After just a few weeks, I had to stop my use of Google’s Gemini because it was compiling not just segregated data about me, but also a wide array of information to form what could reasonably be described as a dossier on my life, including information I had not wittingly provided it. It would answer questions I asked it with creepy, unrelated references to the far-too-complete picture it had managed to create of many aspects of my life (at one point, it commented, somewhat judgmentally or out of feigned “concern,” about the late hours I was keeping while working, a topic I never raised).

 

Many of these unnerving developments have happened without much public notice because we are often distracted by what appear to be more immediate and proximate events in the news cycle.
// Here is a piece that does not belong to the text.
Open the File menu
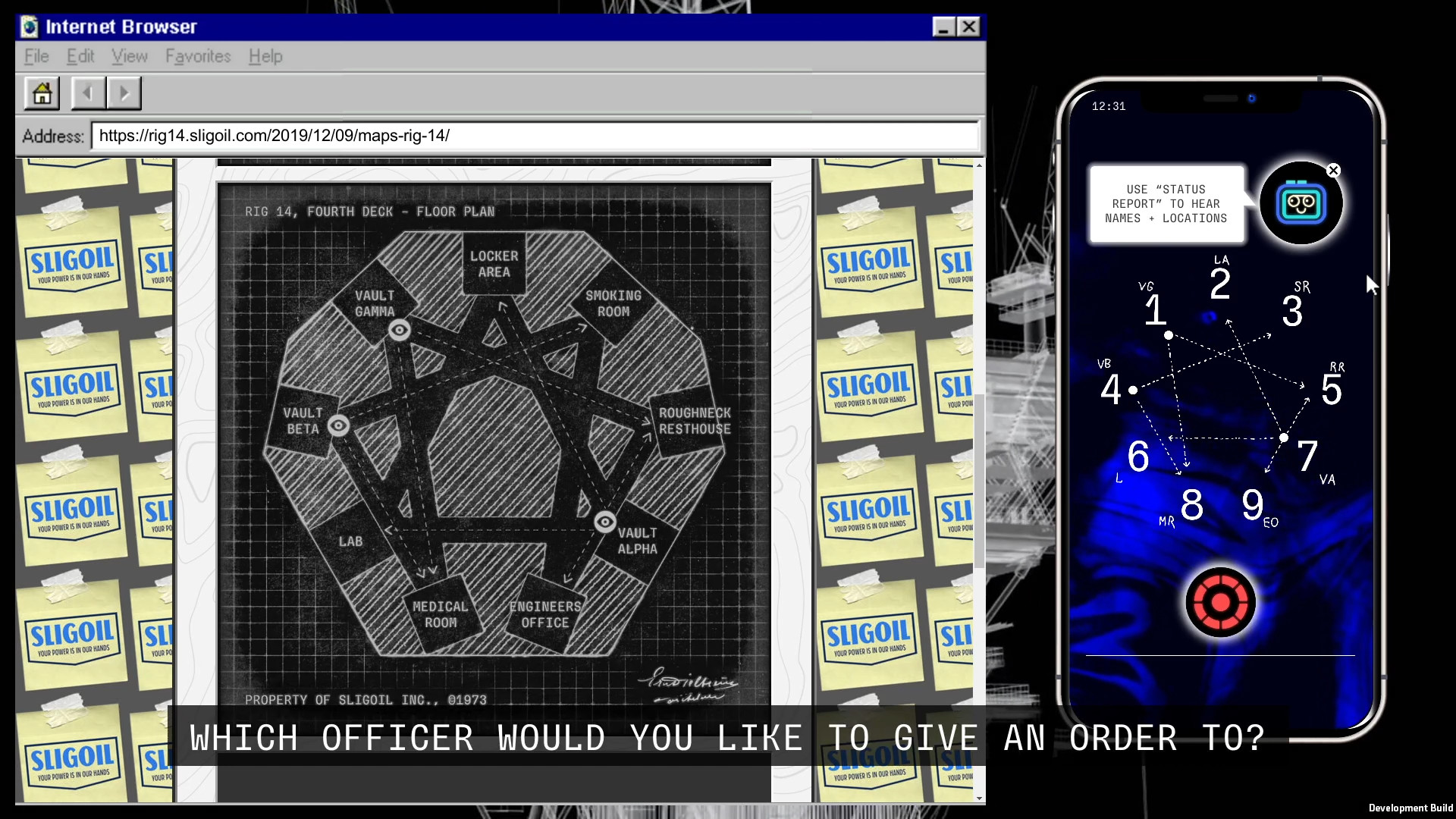The width and height of the screenshot is (1456, 819). coord(36,56)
The lack of sufficient attention to these privacy dangers over the last couple of years, including at times from me, should not obscure how consequential they are.

 

All of this is particularly remarkable, and particularly disconcerting, since we are barely more than a decade removed from the disclosures about mass domestic surveillance enabled by the courageous whistleblower Edward Snowden. Although most of our reporting focused on state surveillance, one of the first stories featured the joint state-corporate spying framework built in conjunction with the U.S. security state and Silicon Valley giants.

 

The Snowden stories sparked years of anger, attempts at reform, changes in diplomatic relations, and even genuine (albeit forced) improvements in Big Tech’s user privacy. But the calculation of the U.S. security state and Big Tech was that at some point, attention to privacy concerns would disperse and then virtually evaporate, enabling the state-corporate surveillance state to march on without much notice or resistance. At least as of now, the calculation seems to have been vindicated.